To create an CPP object, you just need to provide a valid df_parts DataFrame:

import aaanalysis as aa
df_seq = aa.load_dataset(name="DOM_GSEC", n=50)
sf = aa.SequenceFeature()
df_parts = sf.get_df_parts(df_seq=df_seq)
# Create CPP object
cpp = aa.CPP(df_parts=df_parts)

You can adjust Parts, Splits, and Scales as follows:

df_parts = sf.get_df_parts(df_seq=df_seq, list_parts=["tmd_jmd"])
split_kws = sf.get_split_kws(split_types=["Segment"], n_split_max=1)
df_scales = aa.load_scales()
scales = list(df_scales)[0:10]
# Create CPP object for Segments over the complete TMD-JMD with 10 first scales
cpp = aa.CPP(df_parts=df_parts, split_kws=split_kws, df_scales=df_scales[scales])

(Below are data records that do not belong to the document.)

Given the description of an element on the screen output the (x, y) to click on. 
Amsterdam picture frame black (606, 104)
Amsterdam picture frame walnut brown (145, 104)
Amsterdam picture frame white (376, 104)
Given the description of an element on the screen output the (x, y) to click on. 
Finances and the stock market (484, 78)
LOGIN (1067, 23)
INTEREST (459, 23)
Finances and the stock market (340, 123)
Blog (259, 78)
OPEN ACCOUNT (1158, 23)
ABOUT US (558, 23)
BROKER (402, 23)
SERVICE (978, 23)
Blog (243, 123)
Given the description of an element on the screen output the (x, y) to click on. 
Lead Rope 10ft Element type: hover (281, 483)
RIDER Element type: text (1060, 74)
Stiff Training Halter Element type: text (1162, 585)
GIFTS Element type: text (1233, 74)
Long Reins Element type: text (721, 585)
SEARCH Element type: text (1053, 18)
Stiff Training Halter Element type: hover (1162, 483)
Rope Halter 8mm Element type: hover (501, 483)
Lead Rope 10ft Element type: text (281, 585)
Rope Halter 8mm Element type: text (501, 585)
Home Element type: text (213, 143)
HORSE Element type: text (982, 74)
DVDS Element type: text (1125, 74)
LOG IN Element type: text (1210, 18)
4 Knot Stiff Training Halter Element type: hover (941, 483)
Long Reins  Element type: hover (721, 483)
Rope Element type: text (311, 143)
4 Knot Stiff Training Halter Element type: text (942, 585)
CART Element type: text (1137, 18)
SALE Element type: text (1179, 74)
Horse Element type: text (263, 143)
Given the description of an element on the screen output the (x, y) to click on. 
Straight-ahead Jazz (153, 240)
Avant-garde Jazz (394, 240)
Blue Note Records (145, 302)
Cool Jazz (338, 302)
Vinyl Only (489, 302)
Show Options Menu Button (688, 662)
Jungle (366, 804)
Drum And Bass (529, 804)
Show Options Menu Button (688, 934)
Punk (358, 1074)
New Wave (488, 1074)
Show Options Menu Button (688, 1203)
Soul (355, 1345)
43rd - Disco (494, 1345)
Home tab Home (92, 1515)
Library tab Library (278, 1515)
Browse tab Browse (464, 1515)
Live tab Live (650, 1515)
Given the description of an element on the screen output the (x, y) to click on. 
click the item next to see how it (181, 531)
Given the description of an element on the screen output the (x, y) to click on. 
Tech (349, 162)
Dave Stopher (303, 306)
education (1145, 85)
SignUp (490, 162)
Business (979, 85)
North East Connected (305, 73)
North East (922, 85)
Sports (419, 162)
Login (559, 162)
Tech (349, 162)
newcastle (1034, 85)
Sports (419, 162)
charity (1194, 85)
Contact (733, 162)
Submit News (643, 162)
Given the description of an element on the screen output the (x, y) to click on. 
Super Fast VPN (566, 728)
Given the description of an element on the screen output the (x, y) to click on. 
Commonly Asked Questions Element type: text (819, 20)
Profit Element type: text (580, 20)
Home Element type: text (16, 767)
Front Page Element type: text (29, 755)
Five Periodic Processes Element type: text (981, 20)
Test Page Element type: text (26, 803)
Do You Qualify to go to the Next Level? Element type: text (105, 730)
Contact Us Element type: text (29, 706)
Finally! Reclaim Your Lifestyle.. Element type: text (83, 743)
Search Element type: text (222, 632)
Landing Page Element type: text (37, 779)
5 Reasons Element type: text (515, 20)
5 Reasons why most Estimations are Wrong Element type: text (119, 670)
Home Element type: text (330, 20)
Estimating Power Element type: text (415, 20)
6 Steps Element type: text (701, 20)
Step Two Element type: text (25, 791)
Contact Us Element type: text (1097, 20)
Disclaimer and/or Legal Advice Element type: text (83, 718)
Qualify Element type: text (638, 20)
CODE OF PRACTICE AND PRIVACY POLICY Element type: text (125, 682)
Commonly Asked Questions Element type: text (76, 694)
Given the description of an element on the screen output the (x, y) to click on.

The CPP constructor also accepts df_cat (the scale-category table used by the redundancy filter and plotting; loaded automatically when omitted), accept_gaps (tolerate gap symbols in the sequence parts), random_state (reproducibility), and verbose (progress messages):

labels = df_seq["label"].to_list()
df_scales = aa.load_scales(top_explain_n=20)
df_cat = aa.load_scales(name="scales_cat", top_explain_n=20)
cpp = aa.CPP(df_parts=df_parts, df_scales=df_scales, df_cat=df_cat,
             accept_gaps=False, random_state=0, verbose=False)
df_feat = cpp.run(labels=labels, n_filter=10)
aa.display_df(df_feat, n_rows=5, show_shape=True)
DataFrame shape: (10, 13)
  feature category subcategory scale_name scale_description abs_auc abs_mean_dif mean_dif std_test std_ref p_val_mann_whitney p_val_fdr_bh positions
1 TMD_JMD-Segment...,15)-FAUJ880104 Shape Side chain length Steric parameter STERIMOL length...e et al., 1988) 0.382000 0.264000 0.264000 0.156000 0.156000 0.000000 0.000000 33,34
2 TMD_JMD-Segment...8,9)-HUTJ700103 Energy Entropy Entropy Entropy of form...Hutchens, 1970) 0.378000 0.212000 0.212000 0.124000 0.135000 0.000000 0.000000 32,33,34,35
3 TMD_JMD-Pattern...,14)-CRAJ730103 Conformation β-turn β-turn Normalized freq...d et al., 1973) 0.376000 0.281000 -0.281000 0.159000 0.180000 0.000000 0.000000 27,31
4 TMD_JMD-Segment...,13)-FAUJ880104 Shape Side chain length Steric parameter STERIMOL length...e et al., 1988) 0.364000 0.275000 0.275000 0.172000 0.177000 0.000000 0.000000 31,32,33
5 TMD_JMD-Pattern...,14)-QIAN880107 Conformation α-helix α-helix (middle) Weights for alp...ejnowski, 1988) 0.359000 0.199000 0.199000 0.112000 0.145000 0.000000 0.000000 27,31

Turn on bootstrap=True to annotate the selection with a stability score. The bootstrap is configured by one bootstrap_kws dict (parallel to split_kws) with keys rounds / resample / frac: each of rounds rounds resamples the data (resample chooses which class group is resampled: "reference" fixes the test group, or "both" / "test"; frac is the per-group draw size) and re-selects features, scoring how often each is selected. The ordinary run is then returned with a ``selection_frequency`` column (0 to 1) added — the selected features are exactly those of a normal run (n_filter stays the selection criterion), and selection_frequency flags which of them are reproducible under resampling. The mode applies to :meth:run, :meth:run_num, and :meth:run_composit alike.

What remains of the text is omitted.